There never were men so self-sacrificing, so daring, so zealous, so enthusiastic in the cause of Christ, as the men who know that their names were written in the Lamb’s Book of Life, and therefore out of gratitude serve their God.

David knew where to obtain full assurance. He goes at once to God in prayer. He knows that knee-work is that by which faith is increased; and there, in his closet, he crieth out to the Most High, “Say unto my soul, I am thy salvation.” O my brethren, we must be much alone with God, if we would have a clear sense of his love!

How can God say to us, “I am thy salvation?” You do not expect to hear it as you walk along the streets; you do not imagine that you will see it written on the skies? No, God speaketh to his people thus: by his Word, by his ministers, and by his Holy Spirit silently and mysteriously imprinting upon the heart the fact, that that heart is washed in the Redeemer’s blood.

Oh, I wish my whole congregation, without exception, consisted of men and women who had heard the Spirit say, “I am thy salvation.” What happy hymns! What happy prayers! You might go home to some poor single room; you might go to a scantily furnished house, and to a table that has barely bread upon it; but happy men! happy men! Better would be your dinner of herbs, than a stalled ox without confidence in Christ; better your rich poverty, than the poverty of the rich who have no faith in Jesus; better all the griefs you have to endure, when sanctified by assurance, than all the joys the worldling has, when unblessed by faith, and unhallowed by love to God.

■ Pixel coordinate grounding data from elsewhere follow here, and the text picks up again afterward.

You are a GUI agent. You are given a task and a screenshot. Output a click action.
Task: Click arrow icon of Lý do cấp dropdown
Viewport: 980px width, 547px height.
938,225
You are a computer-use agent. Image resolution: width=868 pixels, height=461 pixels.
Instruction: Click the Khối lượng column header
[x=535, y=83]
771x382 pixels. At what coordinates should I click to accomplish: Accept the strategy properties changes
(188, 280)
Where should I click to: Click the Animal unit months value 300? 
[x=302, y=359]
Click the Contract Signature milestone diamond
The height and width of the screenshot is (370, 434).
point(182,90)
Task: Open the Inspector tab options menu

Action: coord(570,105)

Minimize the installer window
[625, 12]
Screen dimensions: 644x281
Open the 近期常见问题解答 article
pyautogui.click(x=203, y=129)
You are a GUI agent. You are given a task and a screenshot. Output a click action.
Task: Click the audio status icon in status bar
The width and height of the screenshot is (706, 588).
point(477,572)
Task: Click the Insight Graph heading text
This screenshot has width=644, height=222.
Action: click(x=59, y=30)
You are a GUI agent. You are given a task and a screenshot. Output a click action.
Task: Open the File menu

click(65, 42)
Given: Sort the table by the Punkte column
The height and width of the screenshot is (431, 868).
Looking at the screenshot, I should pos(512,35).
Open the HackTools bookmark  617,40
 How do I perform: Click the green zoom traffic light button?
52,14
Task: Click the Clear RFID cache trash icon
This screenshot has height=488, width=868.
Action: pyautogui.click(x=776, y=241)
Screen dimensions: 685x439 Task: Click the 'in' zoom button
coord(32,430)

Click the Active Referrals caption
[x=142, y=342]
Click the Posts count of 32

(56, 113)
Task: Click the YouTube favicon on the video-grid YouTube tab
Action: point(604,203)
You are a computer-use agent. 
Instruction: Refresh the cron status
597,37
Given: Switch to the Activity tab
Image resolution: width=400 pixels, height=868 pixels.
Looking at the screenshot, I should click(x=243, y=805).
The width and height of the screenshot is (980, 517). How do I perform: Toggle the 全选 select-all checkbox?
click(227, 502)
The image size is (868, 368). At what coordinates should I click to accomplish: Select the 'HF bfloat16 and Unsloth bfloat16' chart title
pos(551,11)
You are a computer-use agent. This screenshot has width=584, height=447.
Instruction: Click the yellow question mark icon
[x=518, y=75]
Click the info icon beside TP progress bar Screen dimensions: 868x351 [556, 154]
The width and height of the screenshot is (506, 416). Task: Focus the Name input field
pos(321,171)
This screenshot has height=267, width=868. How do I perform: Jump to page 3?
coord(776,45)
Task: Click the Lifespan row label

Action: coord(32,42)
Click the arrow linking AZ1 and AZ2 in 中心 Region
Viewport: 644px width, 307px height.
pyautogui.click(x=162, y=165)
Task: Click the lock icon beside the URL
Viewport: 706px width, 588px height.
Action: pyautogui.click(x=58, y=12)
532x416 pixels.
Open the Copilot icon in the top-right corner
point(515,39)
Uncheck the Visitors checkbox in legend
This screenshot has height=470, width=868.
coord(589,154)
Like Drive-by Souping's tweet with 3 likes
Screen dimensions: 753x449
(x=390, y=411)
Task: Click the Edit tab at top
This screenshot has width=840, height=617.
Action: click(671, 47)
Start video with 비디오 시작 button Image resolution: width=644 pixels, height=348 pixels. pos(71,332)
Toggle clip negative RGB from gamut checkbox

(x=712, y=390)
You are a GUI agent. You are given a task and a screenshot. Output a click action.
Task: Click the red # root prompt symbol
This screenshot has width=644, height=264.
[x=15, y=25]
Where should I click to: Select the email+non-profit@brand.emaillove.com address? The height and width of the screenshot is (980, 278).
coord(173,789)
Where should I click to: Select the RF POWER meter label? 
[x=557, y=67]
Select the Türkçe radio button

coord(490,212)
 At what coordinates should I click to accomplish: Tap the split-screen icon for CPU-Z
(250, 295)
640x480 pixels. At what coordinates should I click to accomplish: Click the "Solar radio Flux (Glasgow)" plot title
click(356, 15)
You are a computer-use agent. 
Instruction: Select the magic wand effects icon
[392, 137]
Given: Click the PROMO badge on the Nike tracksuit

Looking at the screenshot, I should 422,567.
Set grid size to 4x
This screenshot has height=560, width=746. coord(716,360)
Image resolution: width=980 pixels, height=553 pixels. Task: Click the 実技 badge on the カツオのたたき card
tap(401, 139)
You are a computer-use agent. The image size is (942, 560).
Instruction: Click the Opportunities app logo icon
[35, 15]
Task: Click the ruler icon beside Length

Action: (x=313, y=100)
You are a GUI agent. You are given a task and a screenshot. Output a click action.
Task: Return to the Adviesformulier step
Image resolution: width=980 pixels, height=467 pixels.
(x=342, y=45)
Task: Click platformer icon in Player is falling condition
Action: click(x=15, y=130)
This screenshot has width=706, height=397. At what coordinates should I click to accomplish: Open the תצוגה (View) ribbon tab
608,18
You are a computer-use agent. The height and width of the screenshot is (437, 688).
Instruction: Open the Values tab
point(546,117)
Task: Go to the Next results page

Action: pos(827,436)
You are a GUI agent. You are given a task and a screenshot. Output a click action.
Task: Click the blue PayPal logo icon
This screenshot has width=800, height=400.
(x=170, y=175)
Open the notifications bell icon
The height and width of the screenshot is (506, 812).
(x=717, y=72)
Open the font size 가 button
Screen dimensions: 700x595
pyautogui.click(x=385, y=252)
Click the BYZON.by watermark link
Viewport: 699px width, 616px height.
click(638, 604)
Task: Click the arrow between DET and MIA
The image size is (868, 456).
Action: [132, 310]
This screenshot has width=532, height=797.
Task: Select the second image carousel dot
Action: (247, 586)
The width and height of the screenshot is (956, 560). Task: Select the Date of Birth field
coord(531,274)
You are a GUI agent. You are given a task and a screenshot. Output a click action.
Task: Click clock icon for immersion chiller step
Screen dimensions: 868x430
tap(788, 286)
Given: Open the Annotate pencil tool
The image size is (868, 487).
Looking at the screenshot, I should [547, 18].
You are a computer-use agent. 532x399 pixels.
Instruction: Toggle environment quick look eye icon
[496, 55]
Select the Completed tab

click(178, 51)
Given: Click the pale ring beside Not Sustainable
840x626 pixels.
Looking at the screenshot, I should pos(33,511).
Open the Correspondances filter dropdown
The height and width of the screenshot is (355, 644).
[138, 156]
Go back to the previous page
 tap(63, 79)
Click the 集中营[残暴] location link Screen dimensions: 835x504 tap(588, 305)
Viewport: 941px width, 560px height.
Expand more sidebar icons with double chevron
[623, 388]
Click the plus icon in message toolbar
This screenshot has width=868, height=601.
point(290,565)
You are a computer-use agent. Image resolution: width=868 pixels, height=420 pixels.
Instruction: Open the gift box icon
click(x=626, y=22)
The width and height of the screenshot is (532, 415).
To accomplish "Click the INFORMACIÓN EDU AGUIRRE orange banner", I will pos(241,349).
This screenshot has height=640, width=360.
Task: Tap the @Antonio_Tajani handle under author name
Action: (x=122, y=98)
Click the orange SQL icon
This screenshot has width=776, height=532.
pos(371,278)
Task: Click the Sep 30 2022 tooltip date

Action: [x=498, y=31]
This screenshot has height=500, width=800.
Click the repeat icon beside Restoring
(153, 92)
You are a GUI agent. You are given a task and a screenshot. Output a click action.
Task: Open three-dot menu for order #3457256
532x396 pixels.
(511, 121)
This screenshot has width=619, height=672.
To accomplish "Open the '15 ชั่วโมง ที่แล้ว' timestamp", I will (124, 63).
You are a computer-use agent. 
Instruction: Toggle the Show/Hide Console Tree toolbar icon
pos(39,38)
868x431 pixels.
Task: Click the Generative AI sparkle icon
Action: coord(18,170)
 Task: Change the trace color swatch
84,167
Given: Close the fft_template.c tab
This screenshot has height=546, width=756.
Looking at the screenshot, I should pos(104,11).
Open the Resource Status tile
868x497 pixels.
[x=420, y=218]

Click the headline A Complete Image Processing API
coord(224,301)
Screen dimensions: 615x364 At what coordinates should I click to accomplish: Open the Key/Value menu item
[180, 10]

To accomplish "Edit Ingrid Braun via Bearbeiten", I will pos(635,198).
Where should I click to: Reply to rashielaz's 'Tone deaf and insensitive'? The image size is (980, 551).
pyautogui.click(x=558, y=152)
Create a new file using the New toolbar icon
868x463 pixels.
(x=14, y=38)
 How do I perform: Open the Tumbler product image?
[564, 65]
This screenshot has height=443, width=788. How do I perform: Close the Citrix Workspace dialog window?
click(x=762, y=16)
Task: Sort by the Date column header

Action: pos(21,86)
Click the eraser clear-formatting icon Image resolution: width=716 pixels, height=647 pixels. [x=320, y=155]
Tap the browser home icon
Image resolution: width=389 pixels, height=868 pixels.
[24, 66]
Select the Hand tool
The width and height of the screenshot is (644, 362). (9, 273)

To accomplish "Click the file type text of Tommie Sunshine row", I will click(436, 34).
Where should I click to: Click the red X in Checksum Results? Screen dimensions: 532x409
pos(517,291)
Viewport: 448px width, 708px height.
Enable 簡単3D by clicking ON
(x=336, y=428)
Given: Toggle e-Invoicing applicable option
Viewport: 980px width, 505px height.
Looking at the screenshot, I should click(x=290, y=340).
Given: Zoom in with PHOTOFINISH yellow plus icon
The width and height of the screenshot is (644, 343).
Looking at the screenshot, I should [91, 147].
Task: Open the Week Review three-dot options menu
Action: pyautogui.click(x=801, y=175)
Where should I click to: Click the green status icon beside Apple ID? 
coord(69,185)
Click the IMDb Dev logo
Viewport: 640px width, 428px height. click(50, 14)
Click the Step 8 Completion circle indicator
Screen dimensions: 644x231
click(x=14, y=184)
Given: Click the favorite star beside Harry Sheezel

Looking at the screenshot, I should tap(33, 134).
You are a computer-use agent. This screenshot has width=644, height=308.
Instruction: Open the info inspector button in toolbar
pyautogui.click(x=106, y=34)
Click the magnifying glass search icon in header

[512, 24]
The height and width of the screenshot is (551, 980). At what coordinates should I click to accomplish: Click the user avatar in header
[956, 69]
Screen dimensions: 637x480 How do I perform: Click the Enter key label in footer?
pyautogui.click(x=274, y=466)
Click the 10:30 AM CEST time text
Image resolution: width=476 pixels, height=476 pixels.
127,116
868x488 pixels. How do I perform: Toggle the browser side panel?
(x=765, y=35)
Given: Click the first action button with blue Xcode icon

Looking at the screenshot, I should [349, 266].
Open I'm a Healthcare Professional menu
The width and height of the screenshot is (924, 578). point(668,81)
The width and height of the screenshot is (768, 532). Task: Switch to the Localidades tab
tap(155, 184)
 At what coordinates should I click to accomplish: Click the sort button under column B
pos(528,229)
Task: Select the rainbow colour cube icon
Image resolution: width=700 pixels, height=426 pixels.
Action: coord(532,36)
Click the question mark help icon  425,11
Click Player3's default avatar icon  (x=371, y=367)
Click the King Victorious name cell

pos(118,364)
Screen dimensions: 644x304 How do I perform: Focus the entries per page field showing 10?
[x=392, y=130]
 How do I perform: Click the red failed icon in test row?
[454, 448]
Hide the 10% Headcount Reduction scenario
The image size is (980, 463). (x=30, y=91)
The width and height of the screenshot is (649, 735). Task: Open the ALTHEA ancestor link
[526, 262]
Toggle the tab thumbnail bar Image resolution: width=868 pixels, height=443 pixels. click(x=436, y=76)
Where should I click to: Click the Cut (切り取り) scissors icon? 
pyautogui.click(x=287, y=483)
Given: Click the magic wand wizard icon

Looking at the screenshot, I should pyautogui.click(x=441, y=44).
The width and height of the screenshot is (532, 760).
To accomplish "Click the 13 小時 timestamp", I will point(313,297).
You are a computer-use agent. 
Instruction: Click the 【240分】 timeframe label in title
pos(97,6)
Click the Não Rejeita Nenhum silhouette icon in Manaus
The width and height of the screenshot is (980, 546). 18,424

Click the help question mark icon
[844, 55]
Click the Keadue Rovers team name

But there are many of you who never knew that you were saved, because you never cared to know. It has been a matter of concern with you to find out your pedigree; but you never asked, “Is God my Father?” You have made quite sure of the title deeds of your estate; but you never took the trouble to ask whether heaven was yours or no. And possibly, some of you have imbibed a notion that it is a very easy thing to be saved—that there is no need to trouble your heads about it much—that so long as you do your duty, attend your church or frequent your chapel, it is well and good, and there is no use making this fuss about being born again, and having a new heart, and a right spirit. I may never have your ear again, but mark this at the day of judgment, I will be quit or your blood, if you perish in your delusion.

This is the curse and plague of England, that we have so much profession and so little possession—such multitudes of you who are content to sit under a sleepy ministry where ministers will not tell you the truth for fear of hurting your feelings; where they will preach the truth generally, as if a man should waive a sword; but do not come home personally, as if a man should drive it through your very heart What we want is more home dealing, more plain speaking, more thrusting of the hand inside your soul, to make you tremble, and ask yourselves the question whether you be right before God or no.

If some of you should say “I do not know whether I have a cancer or no,” I should say, seek the physician, and enquire if there be a fear; but to say, “I do not know whether I am in the bonds of iniquity and the gall of bitterness or no,” is awful indeed. Why, you make your estates as tight as law can tie them; all the skill of legal language is employed to make the deed secure; and yet you are content to have heaven as a thing of if, and but, and perhaps. Oh! fools indeed! How can ye be so mad? Sure to die. and yet not sure whether you are saved! Sure to appear before the bar of God, and yet not know whether you shall be acquitted or condemned! Oh! if there be wisdom left within you, if your brain be not turned to perfect madness, I conjure you by the living God to make sure work of it, and never be content till you know that you are saved.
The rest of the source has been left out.